▸ **What you should do**
Of the entries below, restate word for word only the section that runs from the line with "The height and width of the screenshot is (506, 1115)." to the line with "Click WinRAR icon", counting both ends.

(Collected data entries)
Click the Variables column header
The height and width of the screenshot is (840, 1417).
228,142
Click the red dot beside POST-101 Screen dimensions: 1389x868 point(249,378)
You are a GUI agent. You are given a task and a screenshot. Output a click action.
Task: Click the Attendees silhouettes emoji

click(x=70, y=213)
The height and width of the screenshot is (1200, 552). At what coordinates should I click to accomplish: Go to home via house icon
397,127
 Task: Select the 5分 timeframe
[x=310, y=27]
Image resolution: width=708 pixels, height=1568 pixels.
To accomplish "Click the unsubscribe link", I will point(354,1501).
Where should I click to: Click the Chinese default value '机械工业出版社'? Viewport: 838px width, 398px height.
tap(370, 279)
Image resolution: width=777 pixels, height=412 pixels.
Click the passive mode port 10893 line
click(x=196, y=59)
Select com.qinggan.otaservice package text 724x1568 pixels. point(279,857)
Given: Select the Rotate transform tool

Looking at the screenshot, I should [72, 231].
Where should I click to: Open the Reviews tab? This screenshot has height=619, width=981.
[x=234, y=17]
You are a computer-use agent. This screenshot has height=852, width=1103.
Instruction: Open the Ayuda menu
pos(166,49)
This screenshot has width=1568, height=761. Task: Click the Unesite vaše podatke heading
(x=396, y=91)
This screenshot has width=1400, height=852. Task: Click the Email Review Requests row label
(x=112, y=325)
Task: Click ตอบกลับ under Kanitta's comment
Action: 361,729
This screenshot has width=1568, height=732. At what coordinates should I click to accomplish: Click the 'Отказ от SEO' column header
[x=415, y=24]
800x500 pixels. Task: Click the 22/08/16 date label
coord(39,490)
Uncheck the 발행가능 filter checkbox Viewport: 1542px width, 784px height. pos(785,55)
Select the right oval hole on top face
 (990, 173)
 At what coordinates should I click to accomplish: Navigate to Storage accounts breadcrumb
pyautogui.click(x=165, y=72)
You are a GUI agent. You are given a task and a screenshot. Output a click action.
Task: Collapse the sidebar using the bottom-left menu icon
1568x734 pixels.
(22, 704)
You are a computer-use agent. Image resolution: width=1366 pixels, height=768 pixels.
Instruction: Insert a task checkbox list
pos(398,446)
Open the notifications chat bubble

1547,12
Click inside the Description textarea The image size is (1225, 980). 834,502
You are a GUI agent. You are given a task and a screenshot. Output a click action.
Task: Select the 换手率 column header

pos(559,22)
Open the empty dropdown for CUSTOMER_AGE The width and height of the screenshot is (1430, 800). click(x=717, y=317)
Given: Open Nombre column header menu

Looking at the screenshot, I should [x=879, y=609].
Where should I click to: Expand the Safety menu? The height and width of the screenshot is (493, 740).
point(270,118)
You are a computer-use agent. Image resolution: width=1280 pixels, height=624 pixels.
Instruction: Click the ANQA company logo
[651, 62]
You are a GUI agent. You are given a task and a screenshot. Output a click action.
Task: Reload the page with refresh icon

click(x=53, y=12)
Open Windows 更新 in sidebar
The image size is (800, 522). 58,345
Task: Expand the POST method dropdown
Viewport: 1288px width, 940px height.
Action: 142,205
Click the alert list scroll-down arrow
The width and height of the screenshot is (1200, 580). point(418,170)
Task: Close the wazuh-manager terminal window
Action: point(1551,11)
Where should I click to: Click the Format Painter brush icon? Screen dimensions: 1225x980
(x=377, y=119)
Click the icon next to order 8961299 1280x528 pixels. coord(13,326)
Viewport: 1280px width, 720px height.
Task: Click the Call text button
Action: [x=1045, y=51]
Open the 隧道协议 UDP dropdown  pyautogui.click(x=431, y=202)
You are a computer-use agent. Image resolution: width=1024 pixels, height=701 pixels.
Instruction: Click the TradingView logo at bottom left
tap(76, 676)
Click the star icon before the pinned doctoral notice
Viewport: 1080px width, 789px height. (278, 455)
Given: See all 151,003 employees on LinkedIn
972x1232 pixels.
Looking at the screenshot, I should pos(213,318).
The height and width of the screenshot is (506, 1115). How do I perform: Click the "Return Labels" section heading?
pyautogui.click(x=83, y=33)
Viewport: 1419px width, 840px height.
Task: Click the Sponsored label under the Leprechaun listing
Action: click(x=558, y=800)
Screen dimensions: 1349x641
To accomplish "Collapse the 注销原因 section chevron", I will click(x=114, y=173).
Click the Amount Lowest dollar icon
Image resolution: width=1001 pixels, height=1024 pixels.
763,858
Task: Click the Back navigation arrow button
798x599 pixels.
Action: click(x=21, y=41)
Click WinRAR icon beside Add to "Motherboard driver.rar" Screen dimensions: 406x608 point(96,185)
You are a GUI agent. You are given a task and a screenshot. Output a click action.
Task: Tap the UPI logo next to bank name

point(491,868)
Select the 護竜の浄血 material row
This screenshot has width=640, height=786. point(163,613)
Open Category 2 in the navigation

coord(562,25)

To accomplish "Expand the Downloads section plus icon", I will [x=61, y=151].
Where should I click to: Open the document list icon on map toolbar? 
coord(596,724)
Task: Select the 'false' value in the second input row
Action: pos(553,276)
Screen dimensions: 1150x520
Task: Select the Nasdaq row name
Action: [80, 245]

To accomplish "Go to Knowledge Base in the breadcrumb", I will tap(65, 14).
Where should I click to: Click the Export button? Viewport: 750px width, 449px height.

▸ **Problem solution**
The height and width of the screenshot is (506, 1115). How do I perform: Click the "Return Labels" section heading?
pyautogui.click(x=83, y=33)
Viewport: 1419px width, 840px height.
Task: Click the Sponsored label under the Leprechaun listing
Action: click(x=558, y=800)
Screen dimensions: 1349x641
To accomplish "Collapse the 注销原因 section chevron", I will click(x=114, y=173).
Click the Amount Lowest dollar icon
Image resolution: width=1001 pixels, height=1024 pixels.
763,858
Task: Click the Back navigation arrow button
798x599 pixels.
Action: click(x=21, y=41)
Click WinRAR icon beside Add to "Motherboard driver.rar" Screen dimensions: 406x608 point(96,185)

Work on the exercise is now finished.